The Nigerian National Petroleum Company Limited (NNPC Ltd) is exploring a new partnership model that could grant Chinese investors a controlling 51 percent stake in the Port Harcourt and Warri refineries. This initiative aims to revive and reposition these facilities for sustainable profitability.
Memorandum of Understanding Signed in China
The proposal follows the signing of a Memorandum of Understanding (MoU) between NNPC Ltd and two Chinese firms—Sanjiang Chemical Company Limited and Xinganchen (Fuzhou) Industrial Park Operation and Management Co., Ltd. The agreement, described as a possible technical equity partnership, was signed on April 30, 2026, in Jiaxing City, China. The signatories included NNPC Group Chief Executive Officer Bayo Ojulari, Sanjiang Chemical Chairman Guan Jianzhong, and Xinganchen Chairman Bill Bi.
Structure Similar to NLNG Model
Sources familiar with the arrangement revealed that the proposed deal extends beyond a standard refinery rehabilitation contract and may involve long-term equity ownership by the Chinese firms. The structure is reportedly modeled after Nigeria LNG Limited, where foreign investors hold majority equity, participate in governance, and share operational responsibilities over the long term.

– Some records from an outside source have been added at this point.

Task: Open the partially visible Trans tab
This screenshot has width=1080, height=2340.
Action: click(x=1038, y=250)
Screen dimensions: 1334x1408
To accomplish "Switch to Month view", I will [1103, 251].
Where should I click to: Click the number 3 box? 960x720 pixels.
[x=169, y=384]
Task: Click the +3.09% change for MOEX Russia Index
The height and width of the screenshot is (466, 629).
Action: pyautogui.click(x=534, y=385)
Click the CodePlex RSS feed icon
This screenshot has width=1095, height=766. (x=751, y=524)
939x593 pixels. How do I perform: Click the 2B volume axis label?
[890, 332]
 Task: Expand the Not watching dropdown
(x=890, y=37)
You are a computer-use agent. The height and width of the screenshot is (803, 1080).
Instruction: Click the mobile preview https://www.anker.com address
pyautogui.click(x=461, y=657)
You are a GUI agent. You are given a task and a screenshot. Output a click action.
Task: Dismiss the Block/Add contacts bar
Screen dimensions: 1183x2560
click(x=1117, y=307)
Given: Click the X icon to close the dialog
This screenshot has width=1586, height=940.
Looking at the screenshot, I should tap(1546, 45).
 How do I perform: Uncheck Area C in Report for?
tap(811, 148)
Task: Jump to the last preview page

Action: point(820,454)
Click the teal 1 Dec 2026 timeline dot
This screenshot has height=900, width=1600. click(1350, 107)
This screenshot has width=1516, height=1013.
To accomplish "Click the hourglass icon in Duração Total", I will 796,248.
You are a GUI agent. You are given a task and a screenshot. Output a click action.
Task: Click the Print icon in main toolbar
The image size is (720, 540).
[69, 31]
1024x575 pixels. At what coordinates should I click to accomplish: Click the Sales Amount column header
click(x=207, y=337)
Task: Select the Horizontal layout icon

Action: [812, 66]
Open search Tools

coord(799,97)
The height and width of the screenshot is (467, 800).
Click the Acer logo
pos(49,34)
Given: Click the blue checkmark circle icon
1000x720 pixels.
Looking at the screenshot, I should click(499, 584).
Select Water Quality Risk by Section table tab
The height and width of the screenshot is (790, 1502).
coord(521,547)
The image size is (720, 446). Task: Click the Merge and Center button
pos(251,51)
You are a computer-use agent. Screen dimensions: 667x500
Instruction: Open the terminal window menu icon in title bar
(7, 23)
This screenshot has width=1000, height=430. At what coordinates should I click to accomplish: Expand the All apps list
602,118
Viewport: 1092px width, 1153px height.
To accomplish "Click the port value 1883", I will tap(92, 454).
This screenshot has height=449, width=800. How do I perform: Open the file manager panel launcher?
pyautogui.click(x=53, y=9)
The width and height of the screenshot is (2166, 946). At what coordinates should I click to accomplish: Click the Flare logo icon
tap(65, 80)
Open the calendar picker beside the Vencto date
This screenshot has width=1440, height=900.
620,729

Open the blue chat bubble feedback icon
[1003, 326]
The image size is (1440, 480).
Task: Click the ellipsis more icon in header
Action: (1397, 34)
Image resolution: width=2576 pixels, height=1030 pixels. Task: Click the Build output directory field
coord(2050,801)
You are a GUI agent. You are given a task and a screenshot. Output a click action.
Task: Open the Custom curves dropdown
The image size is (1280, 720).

Under the proposed framework, the Chinese companies would assist in completing ongoing rehabilitation work at the Port Harcourt and Warri refineries. They would also handle operations and maintenance services to achieve sustainable performance standards. Additionally, the collaboration aims to increase refining capacity, improve profitability, and upgrade fuel production to meet cleaner and more environmentally friendly standards.
Petrochemical and Gas Projects Included
Beyond refinery rehabilitation, the parties are exploring investments in petrochemical and gas-based industrial projects around the refinery locations. An NNPC official stated that the project scope includes capacity expansion, yield optimization, petrochemical integration, compliance with cleaner fuel standards, and the development of gas-based industrial hubs in Nigeria.
The official commented: “The scope includes capacity expansion, yield optimisation, petrochemical integration, and compliance with clean fuel standards and exploration of gas-based industrial projects in Nigeria.”
Ojulari Highlights Breakthrough
Speaking after the signing ceremony, Ojulari described the agreement as a major breakthrough following over six months of negotiations. He emphasized that all parties recognized the long-term commercial opportunities tied to the refineries and the need for strong technical and financial partnerships to ensure project success. Ojulari added that the MoU marks an important step toward identifying technical equity partners capable of restarting, expanding, and commercially transforming Nigeria’s refining assets.
The Port Harcourt refinery rehabilitation project was initially awarded to Italian engineering company Maire Tecnimont, while separate rehabilitation work has been ongoing at the Warri refinery. If completed, the proposed arrangement could significantly expand Chinese involvement in Nigeria’s downstream oil, gas, and petrochemical sectors.
Civil society groups have called for Ojulari's resignation over concerns regarding refinery rehabilitation spending and the new MoU with Chinese firms.
Clarivo Oil and Gas Plans New Refinery
In related news, Clarivo Oil and Gas Ltd announced plans to construct a world-class oil refinery in Calabar, Cross River State. CEO Obidike Chukwuebuka stated that the facility will be developed in multiple phases and feature state-of-the-art technologies to produce high-quality petroleum products. The company expects the refinery to come online within about five years, subject to regulatory approvals and successful completion of project phases.